Cherry-Picking in Central Bank Currency Swaps: Empirical Insights into the Determinants and Income Bias in Swap Access during Crises

Published: 29 April 2024| Version 1 | DOI: 10.17632/ft2smxv472.1
Thomas Goda,


Replication dataset for "Cherry-Picking in Central Bank Currency Swaps: Empirical Insights into the Determinants and Income Bias in Swap Access during Crises" Abstract Since the 2007-9 global financial crisis, central bank currency swaps have become a crucial element of the Global Financial Safety Net (GFSN) – the set of institutions and arrangements that backstop countries in financial distress.

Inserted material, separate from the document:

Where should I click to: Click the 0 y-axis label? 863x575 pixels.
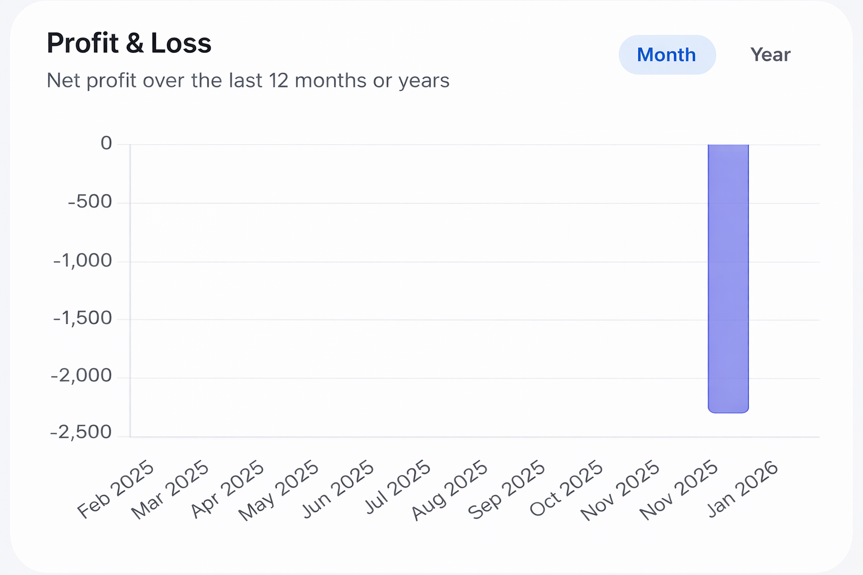[106, 144]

Considering the uneven distribution of swaps among countries, our study empirically investigates the determinants of access to swaps, employing logistic panel regressions on a comprehensive novel swap dataset covering 194 countries from 2007-2022. The width of this dataset allows us to verify the effect of crisis indicators, country-specific variables and bilateral relations. By analyzing swaps provided by all central banks, the results indicate that both the US Federal Reserve and the People’s Bank of China act as quasi-international lenders of last resort, distinguishing these institutions from other swap providers. However, contrary to prior assumptions, we find that a country’s income level is a more significant factor in securing access to swaps than crisis status or external debt levels: advanced economies are more likely to receive swaps during crises than middle-income countries, and low-income countries are completely excluded from swaps. Other important determinants of swap access are economic size, country risk, trade agreements and geographical closeness. Finally, the results point to the interaction between different elements of the GFSN, showing that unconditional IMF lending lowers the likelihood of access to a central bank swap. Overall, these findings provide a better understanding of the dynamics of central bank swaps as a crisis finance instrument, which is crucial for evaluating the resilience of the international financial system and ensuring adequate support for all countries facing financial distress. Furthermore, they highlight potential gaps in the GFSN and raise questions about its inclusivity and efficacy in addressing systemic shocks and economic vulnerabilities. Addressing these flaws is crucial for sustained global economic growth and achieving the United Nations Sustainable Development Goals.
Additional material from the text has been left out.